跳轉到

18.Pandas

Why Pandas? - Easy to visualize - Easy to present - Easy to manipulate data as SQL - High-performance containers for data analysis

What will you learn ? - How to work with pandas - Exploratory data analysis - statistical & graphical methods - Using pandas to deal with time series data - Time indices, resampling

Store Data in DataFrame

  • method_1
import pandas as pd
df = pd.DataFrame({
'names': ['Bob','Jessica','Mary','John','Mel'],
'births': [968, 155, 77, 578, 973]
})
  • method_2
import pandas as pd
# The inital set of baby names and bith rates
names = ['Bob', 'Jessica', 'Mary', 'John', 'Mel', 'Jim']
births = [968, 155, 77, 578, 973, 968 ]
BabyDataSet = list(zip(names, births))
df = pd.DataFrame(BabyDataSet, columns=['Names', 'Births'])
# 將資料儲存成 csv
df.to_csv("birth_data.csv", index = True)
# 讀取 csv
df = pd.read_csv("birth_data.csv")
## 觀察前五列
df.head()

Work With CSV

Check point of CSV file - header - row index - encoding

Work With CSV - check header

import pandas as pd
df = pd.read_csv('birth_data.csv', names=['births', 'names'])

Source excerpt:

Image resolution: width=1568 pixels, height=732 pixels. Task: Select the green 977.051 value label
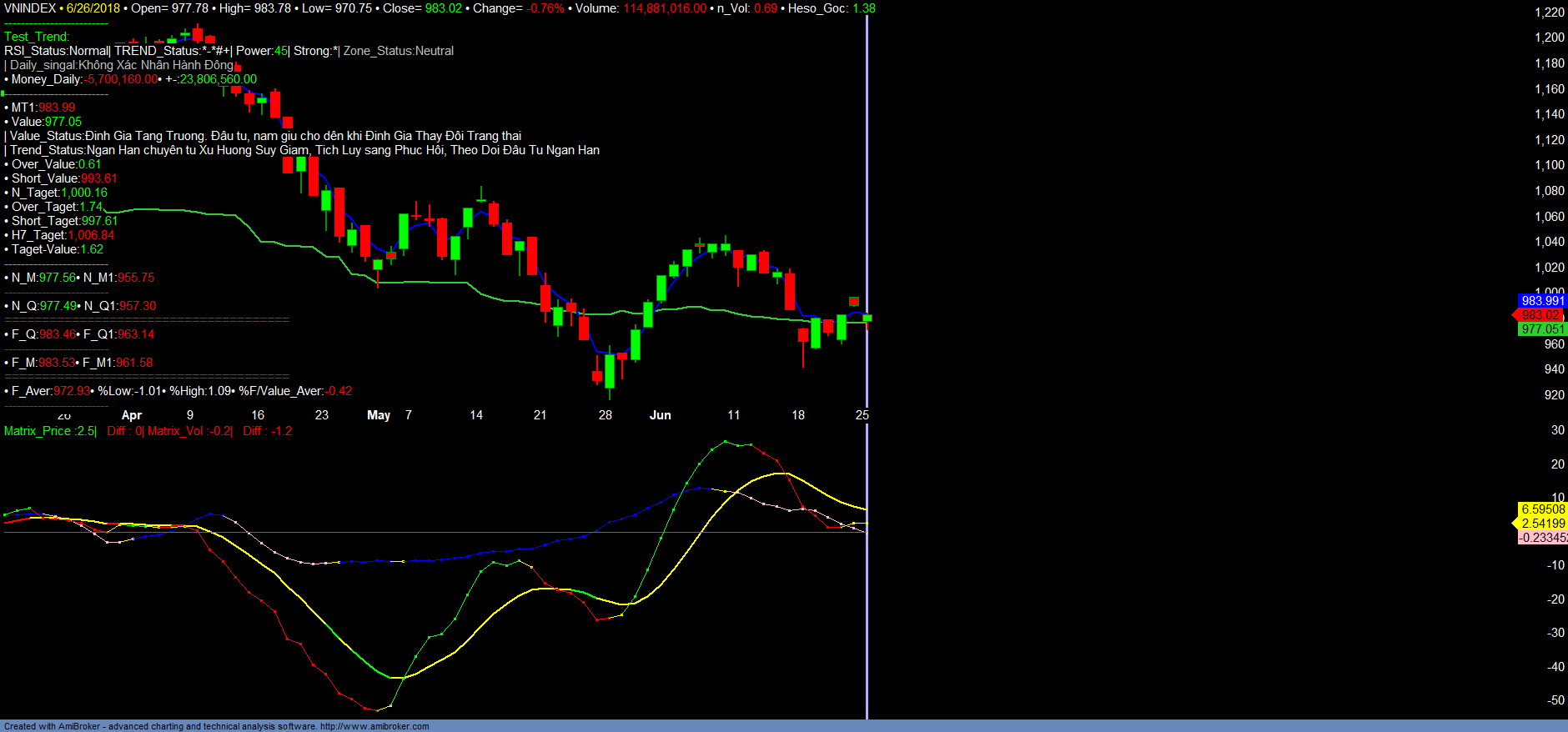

Direction:
Continue the pandas tutorial from the point where it ends. The lines here have no connection to the pandas tutorial.

Exercise result:
Work With CSV - check row index

import pandas as pd
df = pd.read_csv('birth_data.csv', index_col=0)

Partial Data

Instead of viewing the whole data, sometimes we just need to check the brief information.

df.head(n=5) # top n rows
df.tail(n=5) # last n rows
df[1:5] # 1 to 4 rows
df.sample(5) # random pick n rows

Make a Dataset

import numpy as np
import pandas as pd
# # set seed
np.random.seed(111)

# Function to generate test data
def CreateDataSet(Number=1):
    Output = []
    for i in range(Number):
        # Create a weekly (mondays) date range
        rng = pd.date_range(start='1/1/2009', end='12/31/2012', freq='W-MON') #random number generator

        # Create random data
        data = np.random.randint(low=25, high=1000, size=len(rng))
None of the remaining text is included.